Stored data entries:
========================================
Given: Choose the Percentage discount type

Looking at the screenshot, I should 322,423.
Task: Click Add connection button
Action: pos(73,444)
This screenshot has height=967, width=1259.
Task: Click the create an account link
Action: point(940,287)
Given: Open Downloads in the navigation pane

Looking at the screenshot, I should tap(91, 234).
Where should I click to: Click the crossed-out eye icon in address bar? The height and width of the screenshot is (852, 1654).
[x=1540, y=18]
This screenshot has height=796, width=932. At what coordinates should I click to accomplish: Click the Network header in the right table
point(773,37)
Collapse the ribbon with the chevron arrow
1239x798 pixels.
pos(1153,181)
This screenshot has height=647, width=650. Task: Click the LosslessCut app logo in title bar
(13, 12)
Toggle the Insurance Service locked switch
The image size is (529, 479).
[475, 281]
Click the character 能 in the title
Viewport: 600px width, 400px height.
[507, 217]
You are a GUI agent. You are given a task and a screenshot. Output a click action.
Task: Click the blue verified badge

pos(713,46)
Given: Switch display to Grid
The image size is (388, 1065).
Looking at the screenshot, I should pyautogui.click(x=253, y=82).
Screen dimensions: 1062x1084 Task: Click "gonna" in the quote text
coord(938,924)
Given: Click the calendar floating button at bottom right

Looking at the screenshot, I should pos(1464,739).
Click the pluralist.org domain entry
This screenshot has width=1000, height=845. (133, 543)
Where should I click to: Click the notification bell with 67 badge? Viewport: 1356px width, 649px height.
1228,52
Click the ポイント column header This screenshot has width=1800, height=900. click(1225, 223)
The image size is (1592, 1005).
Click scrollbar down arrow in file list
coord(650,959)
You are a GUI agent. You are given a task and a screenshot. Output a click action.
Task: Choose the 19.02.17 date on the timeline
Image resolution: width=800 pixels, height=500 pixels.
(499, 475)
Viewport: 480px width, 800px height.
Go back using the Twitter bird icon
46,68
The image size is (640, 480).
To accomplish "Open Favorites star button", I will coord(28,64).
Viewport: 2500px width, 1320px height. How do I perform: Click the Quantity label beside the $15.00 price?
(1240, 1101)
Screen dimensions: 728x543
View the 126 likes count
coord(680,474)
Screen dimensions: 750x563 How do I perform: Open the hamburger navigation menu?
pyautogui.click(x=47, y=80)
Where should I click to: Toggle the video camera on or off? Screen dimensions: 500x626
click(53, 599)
========================================
■ **PROBLEM DESCRIPTION**:
Every line must be copied exactly as it stands above.

■ **REPLY**:
Given: Choose the Percentage discount type

Looking at the screenshot, I should 322,423.
Task: Click Add connection button
Action: pos(73,444)
This screenshot has height=967, width=1259.
Task: Click the create an account link
Action: point(940,287)
Given: Open Downloads in the navigation pane

Looking at the screenshot, I should tap(91, 234).
Where should I click to: Click the crossed-out eye icon in address bar? The height and width of the screenshot is (852, 1654).
[x=1540, y=18]
This screenshot has height=796, width=932. At what coordinates should I click to accomplish: Click the Network header in the right table
point(773,37)
Collapse the ribbon with the chevron arrow
1239x798 pixels.
pos(1153,181)
This screenshot has height=647, width=650. Task: Click the LosslessCut app logo in title bar
(13, 12)
Toggle the Insurance Service locked switch
The image size is (529, 479).
[475, 281]
Click the character 能 in the title
Viewport: 600px width, 400px height.
[507, 217]
You are a GUI agent. You are given a task and a screenshot. Output a click action.
Task: Click the blue verified badge

pos(713,46)
Given: Switch display to Grid
The image size is (388, 1065).
Looking at the screenshot, I should pyautogui.click(x=253, y=82).
Screen dimensions: 1062x1084 Task: Click "gonna" in the quote text
coord(938,924)
Given: Click the calendar floating button at bottom right

Looking at the screenshot, I should pos(1464,739).
Click the pluralist.org domain entry
This screenshot has width=1000, height=845. (133, 543)
Where should I click to: Click the notification bell with 67 badge? Viewport: 1356px width, 649px height.
1228,52
Click the ポイント column header This screenshot has width=1800, height=900. click(1225, 223)
The image size is (1592, 1005).
Click scrollbar down arrow in file list
coord(650,959)
You are a GUI agent. You are given a task and a screenshot. Output a click action.
Task: Choose the 19.02.17 date on the timeline
Image resolution: width=800 pixels, height=500 pixels.
(499, 475)
Viewport: 480px width, 800px height.
Go back using the Twitter bird icon
46,68
The image size is (640, 480).
To accomplish "Open Favorites star button", I will coord(28,64).
Viewport: 2500px width, 1320px height. How do I perform: Click the Quantity label beside the $15.00 price?
(1240, 1101)
Screen dimensions: 728x543
View the 126 likes count
coord(680,474)
Screen dimensions: 750x563 How do I perform: Open the hamburger navigation menu?
pyautogui.click(x=47, y=80)
Where should I click to: Toggle the video camera on or off? Screen dimensions: 500x626
click(53, 599)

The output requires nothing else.